The Con is On is presented in an aspect ratio of 2.40:1. The 1080p image is arrived at with an AVC MPEG-4 codec at an average of 28 mbps. Except for the opening scene, the movie takes place almost entirely in Los Angeles…although you’d hardly know it from this drab, aggressively murky presentation. While the image is blemish-free, there’s very little that pops off the screen, which is disappointing given the stylish shenanigans on display. (This film also includes some uncommonly unconvincing green screen effects during driving scenes.) In fact, the most solidly consistent part of this presentation are the black levels for Peter’s black suit and Harry’s black dress, which serve as their unofficial uniforms. On the other hand, there are sequences that range from comically overexposed (a flashback between Harry and Irina in “Monte Carlo”) to flat out head-scratching (the movie’s climax is presented in a steely blue tint…for no apparent reason).
The DTS-HD Master Audio 5.1 track serves this dialogue-driven comedy well, though I do feel there were a few missed opportunities to engage the entire sound field. For example, hearing Peter’s voice start at the front speakers and echo through the rears would’ve been a nice touch during the moment where he is looking for Jackie in her cavernous mansion. The scattered gunshots offer brief pops, but they could’ve been even more impactful with stronger bottom end support from the subs. The movie’s persistent musical cues are the only parts of this track that take full advantage of each sonic element. That being said, this is a pretty well-balanced track…even when you’re watching the film at a moderate volume, Vergara’s sudden shrieking won’t puncture your ear drums.

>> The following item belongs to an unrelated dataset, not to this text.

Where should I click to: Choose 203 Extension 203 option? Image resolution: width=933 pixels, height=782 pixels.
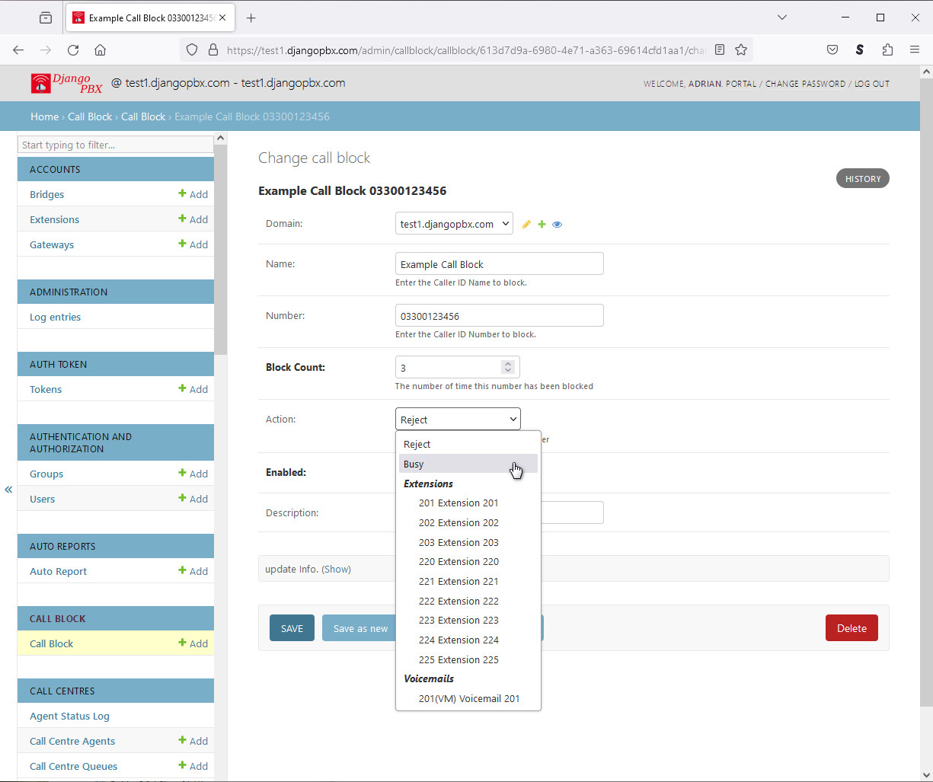click(459, 542)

I honestly have no idea how The Con is On — which was originally known as The Brits are Coming —was able to corral such an impressive cast. Then again, it doesn’t really seem like anybody was inspired to bring their A-games judging by the performances.
I really do appreciate the looser, crime comedy vibe this movie was going for. But in the end, this turns out to be a largely grating and charmless way to spend 95 minutes.